The AMP technology uses one target-specific primer and one common primer and allows researchers to detect both known and novel fusion partners for a gene of interest. The assays require as little as 1 nanogram of total nucleic acid and can be completed in about seven hours.

Researchers at the MD Anderson Cancer Center have been testing Enzymatics' ALK, RET, and ROS1 lung cancer gene fusion panel for potential use as part of clinical trials. In addition, they are collaborating with Enzymatics to develop gene fusion panels for sarcomas, carcinomas, melanomas, and hematological cancers.

Alexander Lazar, an associate professor of pathology at MD Anderson, told CSN that his institution has a series of ongoing lung cancer clinical trials that are driven by the presence of particular gene translocations that suggest specific therapies.

Up until now, cancer samples at MD Anderson have been tested for these translocations by FISH, either in house or through an outside laboratory. While FISH is "a very robust technique," Lazar said, the results are sometimes hard to interpret, particularly if the translocated genes are close to each other on the same chromosome, and sending samples out increases the turnaround time.

In addition to translocations, the researchers also test the samples for DNA-based mutations in genes like EGFR, KRAS, and BRAF. Extracting DNA and RNA at the same time and using the Enzymatics assay allows them to assay for DNA mutations and fusion transcripts in parallel.

"We may at a certain point sequence and analyze both the cDNA for the translocations and the genomic DNA for the mutations at the same time, but right now, we're keeping them as a separate workflow while we're evaluating this," Lazar said.

He and his colleagues are currently testing the Enzymatics assay on retrospective samples with known rearrangements that were determined by other technologies. "Once we do that, we will start moving this into our regular diagnostic workflow," he said, probably within the next few weeks to months.

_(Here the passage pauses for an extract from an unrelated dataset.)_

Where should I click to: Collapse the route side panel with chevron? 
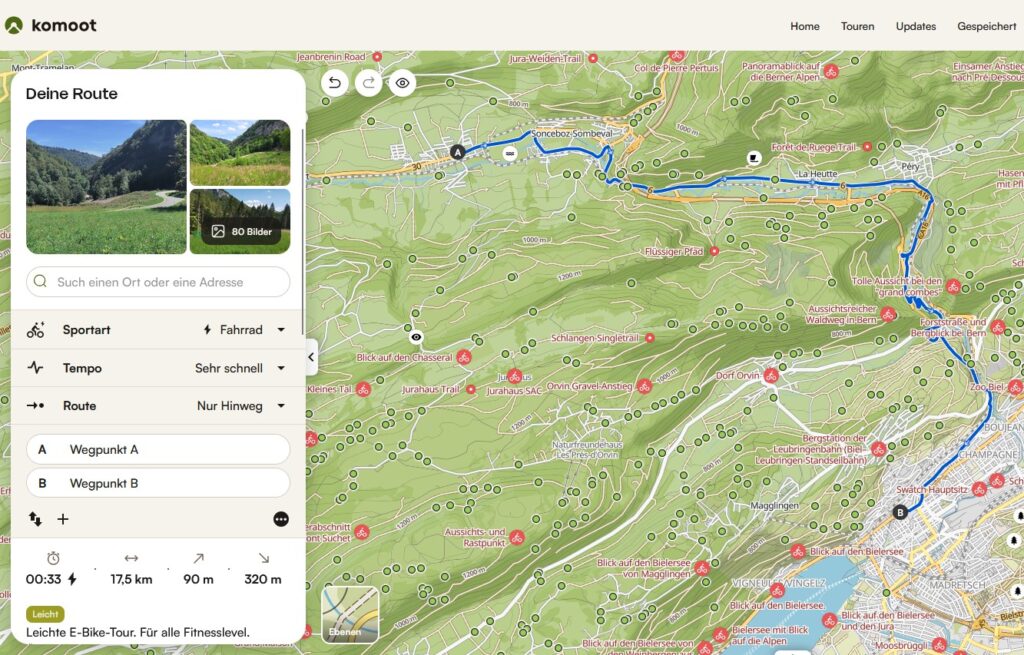tap(312, 357)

Initially, they plan to perform FISH in parallel with the new assay, and "as we show that the performance characteristics of this new test are equal or superior to what we're seeing with FISH, then we will drop FISH out," Lazar said.

His team is also collaborating with Enzymatics to develop a gene fusion panel for sarcomas, carcinomas and melanomas, and hematological tumors, although "there is the potential that we can have a panel that includes all known fusion genes for all cancers," he said.

While sarcomas are rare, they involve many different translocations and a number of "promiscuous genes," such as EWSR1, that can have many fusion partners. Enzymatics' Archer technology, he said, would allow them to examine "lots of different fusion transcripts at once."

"What I'd really like to have internally is multiple methodologies to detect these [fusions]," Lazar said, such as FISH, RT-PCR, and targeted RNA sequencing, because the techniques complement each other. "My experience from running RT-PCR and FISH is, less than 3 percent of cases have shown discordance between FISH and RT-PCR results, so it's nice to have both of them."

In addition to the fusion panels, Enzymatics also plans to offer Archer assays for targeted DNA analysis this spring, as well as an assay for RNA abundance. By the end of this year, it also wants to launch assays that can analyze RNA and DNA simultaneously.